Slashdot Mirror


The Firestorm This Time: Why Los Angeles Is Burning (wired.com)

The Thomas Fire spread through the hills above Ventura, in the northern greater Los Angeles megalopolis, with the speed of a hurricane. Driven by 50 mph Santa Ana winds -- bone-dry katabatic air moving at freeway speeds out of the Mojave desert -- the fire transformed overnight from a 5,000-acre burn in a charming chaparral-lined canyon to an inferno the size of Orlando, Florida, that only stopped spreading because it reached the Pacific. Several readers have shared a Wired report: Tens of thousands of people evacuated their homes in Ventura; 150 buildings burned and thousands more along the hillside and into downtown are threatened. That isn't the only part of Southern California on fire. The hills above Valencia, where Interstate 5 drops down out of the hills into the city, are burning. Same for a hillside of the San Gabriel Mountains, overlooking the San Fernando Valley. And the same, too, near the Mount Wilson Observatory, and on a hillside overlooking Interstate 405 -- the flames in view of the Getty Center and destroying homes in the rich-people neighborhoods of Bel-Air and Holmby Hills. And it's all horribly normal. [...] Before humans, wildfires happened maybe once or twice a century, long enough for fire-adapted plant species like chapparal to build up a bank of seeds that could come back after a burn. Now, with fires more frequent, native plants can't keep up. Exotic weeds take root. Fires don't burn like this in Northern California. That's one of the things that makes the island on the land an island. Most wildfires in the Sierra Nevadas and northern boreal forests are slower, smaller, and more easily put out, relative to the south. Trees buffer the wind and burn less easily than undergrowth. Keeley says northern mountains and forests are "flammability-limited ecosystems," where fires only get big if the climate allows it -- higher temperatures and dryer conditions providing more fuel. Climate change makes fires there more frequent and more severe.

3 of 231 comments (clear)

  1. Here come those Santa Ana winds again by rmdingler · · Score: 4, Interesting
    There are ideal conditions for wildfires in this region (and others) nearly every year. What's special about this year?

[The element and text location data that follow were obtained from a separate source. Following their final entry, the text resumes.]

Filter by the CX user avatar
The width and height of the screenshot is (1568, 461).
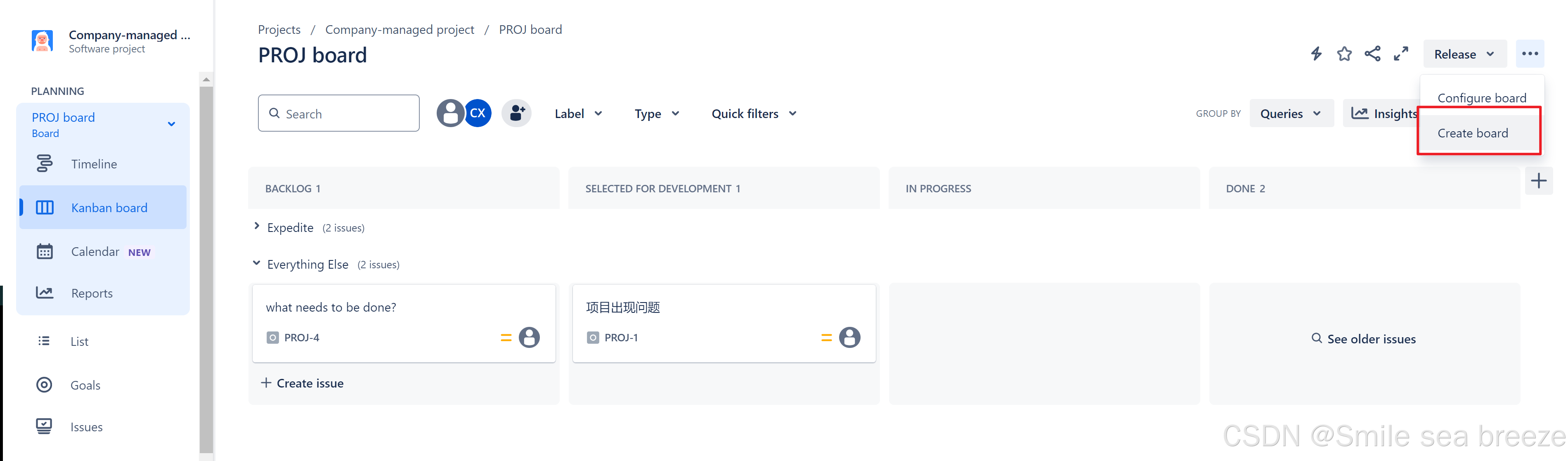pyautogui.click(x=478, y=113)
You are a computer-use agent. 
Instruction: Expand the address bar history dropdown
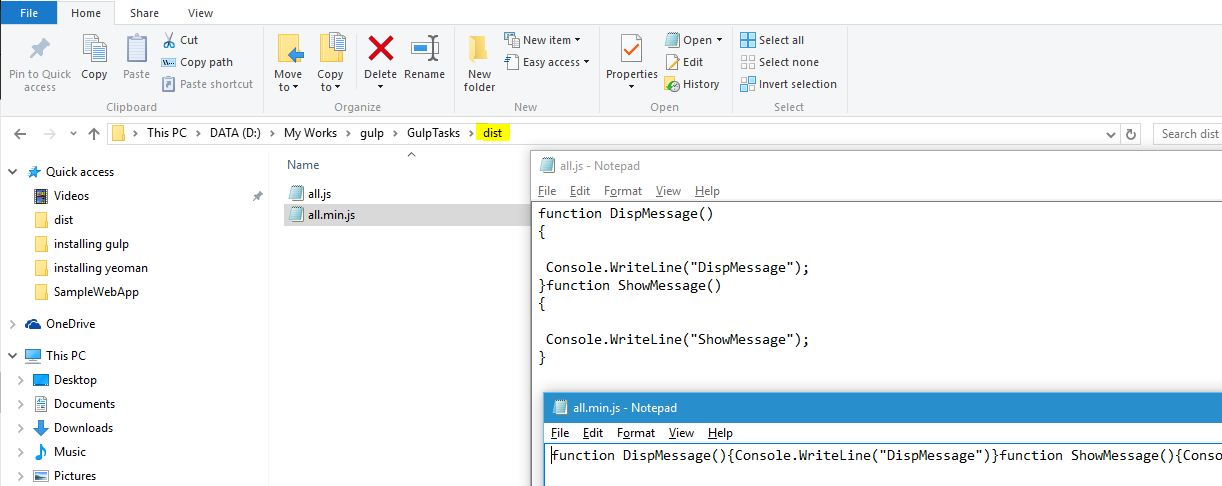click(1110, 134)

    "What we don’t have every single year is an ignition during a wind event. And we’ve had several."

    Whether by foolish acts or (pyro)maniacal disposition, people are the blight on this land.

    --
    Happiness in intelligent people is the rarest thing I know.

    Ernest Hemingway

  2. Re:Dontcha need wetter for more fuel? by dfm3 · · Score: 4, Interesting

    TFA does a better job than the summary at explaining, but yes, your observation is consistent. Wetter summers mean more vegetation growth, but it's the weather during a few critical weeks in late fall that determine how severe the fires will be.

    It's the small stuff (leaves, brush, and weeds) that burns fast, hot, and explosively given the right conditions. In the fall, when the deciduous species lose their leaves, a wet December means that most of this vegetation falls to the ground and begins to decompose, rendering it more dense and less flammable. When you have a combination of dry weather, warm temperatures, and high wind, combined with ignition (historically caused by lightning, but usually by people these days), leaves tend to stay on the trees longer, or fall to the ground without decomposing, and become perfect fuel.

    So yes, you're correct that when this stuff dries out, it becomes a hazard.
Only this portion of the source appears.